Personnellement, c’est le dernier de mes soucis pour le moment. Je me contente de chercher à compenser nos attitudes et à défaut d’avoir des membres en trop pour me gorger de mon partenaire, je fais avec les moyens du bord. A savoir que mes mains s’empressent de détacher les boutons de sa chemise qui se dressent de façon bien malvenue entre moi et son torse. Sauf qu’il est loin d’être aisé de détacher des boutons lorsqu’on a les mains tremblant fébrilement et, qui plus est, sans regarder ce qu’on fait – vous ne voudriez tout de même pas que j’arrête de l’embrasser pour me concentrer sur une tâche aussi bassement matérielle ? Alors, tandis que ma frustration grandit parallèlement à mon désir, j’envoie la précaution se faire voir et appliquant plus de force à mes gestes arrache les deux bords de la maudite chemise, faisant voler les boutons dans la pièce. J’en profite pour décoller nos lèvres – le besoin d’air commençait à se transformer en question pressante - et lui adresser un sourire nullement contrit, satisfait je dirais même. Je saurais compenser ce léger désagrément croyez-moi.

Je fais ensuite glisser sa chemise jusqu’au sol et me gorge enfin de la vision mi envoûtante, mi terrifiante, qu’il m’offre. Les filaments reliant ses avant-bras à mon torse sont d’un vermillon fascinant et j’en oublie tous mes projets de caresser autant de sa peau qu’il ne le fait de la mienne. Pourtant ce n’est pas qu’il ne soit pas attirant – tout le contraire même – mais il est si rare que mes partenaires me procurent un tel plaisir sans que je n’aie rien à faire que je m’abandonne à ses bons soins sans qu’il s’agisse seulement d’une décision pleinement consciente. Il s’agit tout bonnement de mon désir prenant le contrôle des rênes. Je ferme donc les yeux un instant, laissant ma tête aller contre le dossier du sofa pour profiter à fond des sensations procurées par son étrange pouvoir. En temps normal, je me préoccuperai de savoir comment il fonctionne mais cela fait longtemps que mes capacités cognitives sont allées se coucher.
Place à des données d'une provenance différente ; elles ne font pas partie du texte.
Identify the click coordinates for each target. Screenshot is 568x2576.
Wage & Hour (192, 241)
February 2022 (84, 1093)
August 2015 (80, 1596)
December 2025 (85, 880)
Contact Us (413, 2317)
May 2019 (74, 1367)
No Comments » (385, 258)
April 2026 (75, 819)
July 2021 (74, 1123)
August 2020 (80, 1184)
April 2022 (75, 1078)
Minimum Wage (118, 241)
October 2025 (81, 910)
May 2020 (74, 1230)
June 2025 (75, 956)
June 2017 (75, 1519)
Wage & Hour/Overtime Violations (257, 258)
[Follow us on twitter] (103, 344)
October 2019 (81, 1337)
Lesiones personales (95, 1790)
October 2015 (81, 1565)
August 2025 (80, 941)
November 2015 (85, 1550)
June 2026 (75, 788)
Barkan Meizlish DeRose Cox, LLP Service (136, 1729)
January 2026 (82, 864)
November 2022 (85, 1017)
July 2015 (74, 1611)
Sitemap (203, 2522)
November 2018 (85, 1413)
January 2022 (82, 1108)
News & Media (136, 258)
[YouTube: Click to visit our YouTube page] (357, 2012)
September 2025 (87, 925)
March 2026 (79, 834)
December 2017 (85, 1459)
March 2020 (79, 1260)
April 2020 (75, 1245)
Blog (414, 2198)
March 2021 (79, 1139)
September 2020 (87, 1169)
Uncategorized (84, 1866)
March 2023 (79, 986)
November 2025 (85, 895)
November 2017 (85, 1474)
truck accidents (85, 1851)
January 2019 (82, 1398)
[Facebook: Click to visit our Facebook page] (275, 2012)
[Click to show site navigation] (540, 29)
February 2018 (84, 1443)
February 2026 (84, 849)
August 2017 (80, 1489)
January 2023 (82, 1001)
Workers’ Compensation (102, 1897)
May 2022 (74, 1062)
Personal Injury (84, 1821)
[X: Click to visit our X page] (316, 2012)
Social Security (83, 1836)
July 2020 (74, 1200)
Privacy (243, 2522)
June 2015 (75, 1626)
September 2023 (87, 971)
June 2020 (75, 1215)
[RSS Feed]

Néanmoins, il ne s’agirait pas non plus d’être totalement passif. Je ne voudrais pas qu’il se lasse de moi avant la fin des festivités tout de même. Ainsi, mettant à profit nos positions respectives, je délaisse mon idée première de m’attaquer à son torse et dirige mes mains droit sur son délicieux postérieur pour le malaxer comme il se doit. Puis je décide qu’il est temps de lui rendre la monnaie de sa pièce et, l’attirant vers moi, attache mes lèvres à son cou, très précisément là où je sens son pouls s’affoler presque autant que le mien.

Je commence donc par lécher et embrasser sa peau, y mettant tout mon empressement. Et, ainsi, usant de la moindre parcelle d’expérience dont je dispose en matière de suçons, m’applique à laisser ma marque là où tout le monde la verra. J’ai toujours eu un côté très possessif. Amants comme amis, je ne partage pas. Ce qui m’appartient m’appartient. Même si ce n’est que pour une nuit. Autrement dit, peu importe où nous en serons demain matin, je n’ai nulle intention de le laisser oublier cette nuit de sitôt. Et c’est pourquoi, alors qu’une succion plus puissante de son pouvoir me fait quasiment voir des étoiles, j’enfonce mes dents dans sa peau jusqu’à en percer l’épiderme. Ce n’est rien de bien dangereux, juste un peu de violence mal contrôlée. Par précaution néanmoins, je nettoie le tout d’un coup de langue – la salive est un des désinfectants naturels les plus couramment utilisés après tout – et remonte doucement le long de son cou pour aller murmurer à son oreille, décidant que nous avons largement dépassé le stade du vouvoiement :


-Nulle raison que tu aies le monopole du fétichisme vampirique.